Hive - E-MapReduce - Alibaba Cloud Documentation Center

Hive is a data warehouse framework based on Hadoop that supports extract, transform, and load (ETL) operations and metadata management in big data scenarios.

Hive components

Name	Description
HiveServer2	A HiveQL query server that receives SQL requests from a Java Database Connectivity (JDBC) client over the Thrift or HTTP protocol. It supports concurrent access from multiple clients and identity authentication.
Hive MetaStore	The metadata management component. It stores metadata, such as databases and tables, for other engines. For example, both Spark and Presto use this component for metadata management.
Hive Client	The Hive client. It submits SQL jobs and converts them into MapReduce, Tez, or Spark jobs based on the configured execution engine. This component is installed on all nodes of an EMR cluster.

Feature enhancements

For more information about the compatibility between EMR, Hadoop, and Hive versions, see Release versions.
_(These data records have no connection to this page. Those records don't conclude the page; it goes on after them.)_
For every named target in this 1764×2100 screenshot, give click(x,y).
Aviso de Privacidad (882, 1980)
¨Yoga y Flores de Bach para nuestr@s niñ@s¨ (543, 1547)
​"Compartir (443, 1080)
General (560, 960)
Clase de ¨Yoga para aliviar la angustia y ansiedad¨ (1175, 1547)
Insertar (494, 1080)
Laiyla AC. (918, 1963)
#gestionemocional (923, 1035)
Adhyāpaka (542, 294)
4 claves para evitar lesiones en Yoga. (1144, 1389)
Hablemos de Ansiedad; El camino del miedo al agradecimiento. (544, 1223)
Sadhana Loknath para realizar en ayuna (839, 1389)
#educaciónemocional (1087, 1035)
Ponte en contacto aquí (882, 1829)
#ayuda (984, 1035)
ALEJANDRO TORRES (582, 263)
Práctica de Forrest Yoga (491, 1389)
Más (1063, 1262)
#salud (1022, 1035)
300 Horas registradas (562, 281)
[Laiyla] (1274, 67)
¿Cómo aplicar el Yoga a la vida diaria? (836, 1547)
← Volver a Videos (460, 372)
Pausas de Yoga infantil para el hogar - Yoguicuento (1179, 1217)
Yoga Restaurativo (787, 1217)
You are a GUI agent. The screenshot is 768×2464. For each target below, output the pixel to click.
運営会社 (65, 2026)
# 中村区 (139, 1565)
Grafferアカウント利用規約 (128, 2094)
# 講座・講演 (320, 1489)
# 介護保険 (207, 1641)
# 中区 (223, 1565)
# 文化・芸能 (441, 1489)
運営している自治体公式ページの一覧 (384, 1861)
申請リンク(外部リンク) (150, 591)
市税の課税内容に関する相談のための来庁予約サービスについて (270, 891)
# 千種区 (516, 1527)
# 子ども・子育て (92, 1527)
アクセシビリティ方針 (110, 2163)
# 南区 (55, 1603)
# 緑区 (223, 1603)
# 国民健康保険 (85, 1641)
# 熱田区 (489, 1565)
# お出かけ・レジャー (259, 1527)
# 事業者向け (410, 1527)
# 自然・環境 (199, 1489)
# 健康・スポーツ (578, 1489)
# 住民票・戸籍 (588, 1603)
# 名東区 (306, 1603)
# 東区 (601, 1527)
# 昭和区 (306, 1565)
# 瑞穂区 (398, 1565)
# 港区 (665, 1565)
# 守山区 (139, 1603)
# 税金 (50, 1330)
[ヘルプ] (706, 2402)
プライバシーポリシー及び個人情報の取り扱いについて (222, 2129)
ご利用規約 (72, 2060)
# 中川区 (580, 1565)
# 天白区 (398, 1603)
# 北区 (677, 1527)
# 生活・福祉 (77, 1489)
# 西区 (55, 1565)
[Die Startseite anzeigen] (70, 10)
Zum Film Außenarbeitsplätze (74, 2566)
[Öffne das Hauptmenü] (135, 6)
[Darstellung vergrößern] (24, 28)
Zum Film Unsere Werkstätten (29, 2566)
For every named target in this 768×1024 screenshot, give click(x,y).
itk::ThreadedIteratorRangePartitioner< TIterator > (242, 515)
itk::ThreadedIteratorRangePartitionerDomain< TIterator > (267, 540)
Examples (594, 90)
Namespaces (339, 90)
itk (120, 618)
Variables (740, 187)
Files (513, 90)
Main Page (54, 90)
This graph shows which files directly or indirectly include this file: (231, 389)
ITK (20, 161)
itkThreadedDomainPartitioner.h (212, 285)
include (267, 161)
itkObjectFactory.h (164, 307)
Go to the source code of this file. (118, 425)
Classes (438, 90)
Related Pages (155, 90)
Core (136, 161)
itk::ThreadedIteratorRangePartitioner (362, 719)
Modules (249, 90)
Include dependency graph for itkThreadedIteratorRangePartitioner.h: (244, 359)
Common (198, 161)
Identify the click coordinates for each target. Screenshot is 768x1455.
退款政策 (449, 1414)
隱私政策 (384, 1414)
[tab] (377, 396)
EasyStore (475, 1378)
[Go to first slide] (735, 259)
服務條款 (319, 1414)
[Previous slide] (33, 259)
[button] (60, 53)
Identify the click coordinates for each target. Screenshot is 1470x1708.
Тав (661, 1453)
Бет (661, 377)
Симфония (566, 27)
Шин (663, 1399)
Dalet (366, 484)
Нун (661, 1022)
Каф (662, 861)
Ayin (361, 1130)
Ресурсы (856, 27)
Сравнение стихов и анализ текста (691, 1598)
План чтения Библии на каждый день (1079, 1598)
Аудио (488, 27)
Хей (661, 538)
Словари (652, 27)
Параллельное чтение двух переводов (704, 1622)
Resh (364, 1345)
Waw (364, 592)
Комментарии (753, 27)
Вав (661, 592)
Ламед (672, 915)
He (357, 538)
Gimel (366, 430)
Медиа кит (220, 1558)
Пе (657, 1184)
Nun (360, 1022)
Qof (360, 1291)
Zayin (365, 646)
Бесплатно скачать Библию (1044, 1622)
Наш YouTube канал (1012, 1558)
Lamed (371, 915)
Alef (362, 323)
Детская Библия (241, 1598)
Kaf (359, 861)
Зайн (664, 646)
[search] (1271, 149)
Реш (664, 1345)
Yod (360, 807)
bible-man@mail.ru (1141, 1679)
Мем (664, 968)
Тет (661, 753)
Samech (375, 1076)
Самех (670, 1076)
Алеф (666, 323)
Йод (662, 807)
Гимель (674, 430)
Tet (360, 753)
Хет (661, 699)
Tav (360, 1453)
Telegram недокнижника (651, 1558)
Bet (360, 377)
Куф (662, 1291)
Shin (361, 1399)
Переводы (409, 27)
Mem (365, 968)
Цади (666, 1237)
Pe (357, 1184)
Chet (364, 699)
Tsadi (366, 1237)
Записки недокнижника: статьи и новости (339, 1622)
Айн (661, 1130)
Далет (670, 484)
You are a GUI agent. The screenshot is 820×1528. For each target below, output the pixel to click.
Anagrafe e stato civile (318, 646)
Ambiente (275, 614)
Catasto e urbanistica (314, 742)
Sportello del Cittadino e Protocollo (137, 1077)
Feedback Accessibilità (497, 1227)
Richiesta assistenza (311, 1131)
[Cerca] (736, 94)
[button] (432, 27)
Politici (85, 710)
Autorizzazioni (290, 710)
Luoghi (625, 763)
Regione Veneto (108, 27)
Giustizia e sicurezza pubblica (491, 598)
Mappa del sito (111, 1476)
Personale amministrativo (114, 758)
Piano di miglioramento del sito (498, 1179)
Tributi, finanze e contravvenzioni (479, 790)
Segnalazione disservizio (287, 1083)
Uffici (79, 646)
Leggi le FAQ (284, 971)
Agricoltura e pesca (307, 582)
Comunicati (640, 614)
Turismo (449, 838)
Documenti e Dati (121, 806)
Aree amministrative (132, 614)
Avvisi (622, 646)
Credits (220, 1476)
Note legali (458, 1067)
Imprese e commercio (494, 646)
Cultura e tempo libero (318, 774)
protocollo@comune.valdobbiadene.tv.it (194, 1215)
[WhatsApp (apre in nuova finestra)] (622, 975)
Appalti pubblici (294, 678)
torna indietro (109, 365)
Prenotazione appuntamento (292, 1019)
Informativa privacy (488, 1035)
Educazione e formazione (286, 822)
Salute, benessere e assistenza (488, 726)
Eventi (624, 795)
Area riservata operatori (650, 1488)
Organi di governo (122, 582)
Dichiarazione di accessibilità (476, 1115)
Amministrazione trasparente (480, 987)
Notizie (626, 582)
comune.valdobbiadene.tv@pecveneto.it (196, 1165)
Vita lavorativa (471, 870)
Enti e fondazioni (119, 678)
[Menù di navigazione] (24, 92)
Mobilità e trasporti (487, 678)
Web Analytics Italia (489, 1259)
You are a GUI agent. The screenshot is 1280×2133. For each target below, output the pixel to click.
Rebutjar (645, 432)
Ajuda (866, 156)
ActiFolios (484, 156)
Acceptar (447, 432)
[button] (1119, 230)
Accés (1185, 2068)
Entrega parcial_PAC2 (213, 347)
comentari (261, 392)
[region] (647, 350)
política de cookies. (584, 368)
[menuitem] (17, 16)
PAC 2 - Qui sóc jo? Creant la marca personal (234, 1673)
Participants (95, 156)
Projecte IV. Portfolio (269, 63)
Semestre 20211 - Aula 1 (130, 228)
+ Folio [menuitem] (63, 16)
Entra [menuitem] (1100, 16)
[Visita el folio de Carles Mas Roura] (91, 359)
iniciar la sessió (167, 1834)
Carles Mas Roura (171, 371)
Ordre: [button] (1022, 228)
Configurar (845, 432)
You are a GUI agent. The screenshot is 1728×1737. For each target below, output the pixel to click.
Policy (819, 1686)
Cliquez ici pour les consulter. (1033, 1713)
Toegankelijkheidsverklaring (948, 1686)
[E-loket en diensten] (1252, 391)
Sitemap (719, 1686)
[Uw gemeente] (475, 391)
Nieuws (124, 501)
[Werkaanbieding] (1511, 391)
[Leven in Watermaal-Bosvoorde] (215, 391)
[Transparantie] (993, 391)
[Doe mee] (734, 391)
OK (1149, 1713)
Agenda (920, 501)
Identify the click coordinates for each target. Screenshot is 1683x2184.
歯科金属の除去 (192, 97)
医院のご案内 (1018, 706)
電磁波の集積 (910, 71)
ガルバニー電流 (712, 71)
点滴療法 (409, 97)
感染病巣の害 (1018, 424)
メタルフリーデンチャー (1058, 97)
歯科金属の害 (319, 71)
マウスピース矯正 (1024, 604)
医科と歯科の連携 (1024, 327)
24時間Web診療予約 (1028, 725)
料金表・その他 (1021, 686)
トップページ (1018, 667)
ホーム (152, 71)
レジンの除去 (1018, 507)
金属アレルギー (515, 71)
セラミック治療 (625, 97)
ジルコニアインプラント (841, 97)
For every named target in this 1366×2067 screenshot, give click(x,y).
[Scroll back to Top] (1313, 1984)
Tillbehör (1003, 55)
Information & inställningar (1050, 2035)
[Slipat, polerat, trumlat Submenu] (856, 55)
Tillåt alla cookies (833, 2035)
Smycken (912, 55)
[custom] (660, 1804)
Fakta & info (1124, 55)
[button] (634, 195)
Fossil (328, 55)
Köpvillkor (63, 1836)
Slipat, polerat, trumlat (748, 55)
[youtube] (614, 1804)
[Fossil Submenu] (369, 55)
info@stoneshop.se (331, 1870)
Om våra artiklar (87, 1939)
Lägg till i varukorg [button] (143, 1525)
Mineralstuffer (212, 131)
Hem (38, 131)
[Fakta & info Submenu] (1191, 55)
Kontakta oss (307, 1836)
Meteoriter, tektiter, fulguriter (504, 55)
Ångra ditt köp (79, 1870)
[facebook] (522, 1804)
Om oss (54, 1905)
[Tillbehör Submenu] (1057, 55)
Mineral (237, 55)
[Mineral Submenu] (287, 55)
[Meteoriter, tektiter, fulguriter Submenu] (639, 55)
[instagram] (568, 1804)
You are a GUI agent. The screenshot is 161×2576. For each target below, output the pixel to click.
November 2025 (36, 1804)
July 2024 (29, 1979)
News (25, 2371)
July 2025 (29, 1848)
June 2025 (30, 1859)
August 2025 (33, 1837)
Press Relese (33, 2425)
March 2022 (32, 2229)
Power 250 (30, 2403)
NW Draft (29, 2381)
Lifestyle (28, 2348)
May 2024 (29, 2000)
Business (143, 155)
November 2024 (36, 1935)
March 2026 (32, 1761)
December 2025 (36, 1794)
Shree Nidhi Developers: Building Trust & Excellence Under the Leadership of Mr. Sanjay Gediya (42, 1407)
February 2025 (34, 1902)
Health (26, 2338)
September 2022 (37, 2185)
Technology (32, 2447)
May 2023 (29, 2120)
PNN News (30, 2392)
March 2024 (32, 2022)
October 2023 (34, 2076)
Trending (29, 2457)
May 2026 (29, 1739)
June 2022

The following tables describe the features that are enhanced for Hive in different EMR versions.

EMR 5.x series

EMR version	Component version	Feature enhancement
EMR-5.20.0	Hive 3.1.3	Optimized the performance of adding fields to partitioned tables.
EMR-5.17.4	Hive 3.1.3	Supports the deployment of Master-Extend node groups.
EMR-5.12.1	Hive 3.1.3	By default, OSS-HDFS is used to store data in Hive warehouse files.
EMR-5.9.0	Hive 3.1.3	Kerberos authentication is supported.
EMR-5.8.0	Hive 3.1.2	LDAP authentication can be enabled with one click.
EMR-5.6.0	Hive 3.1.2	The following issue is fixed: After speculative execution is enabled for Hive on Tez, both the original task and the speculative task are committed.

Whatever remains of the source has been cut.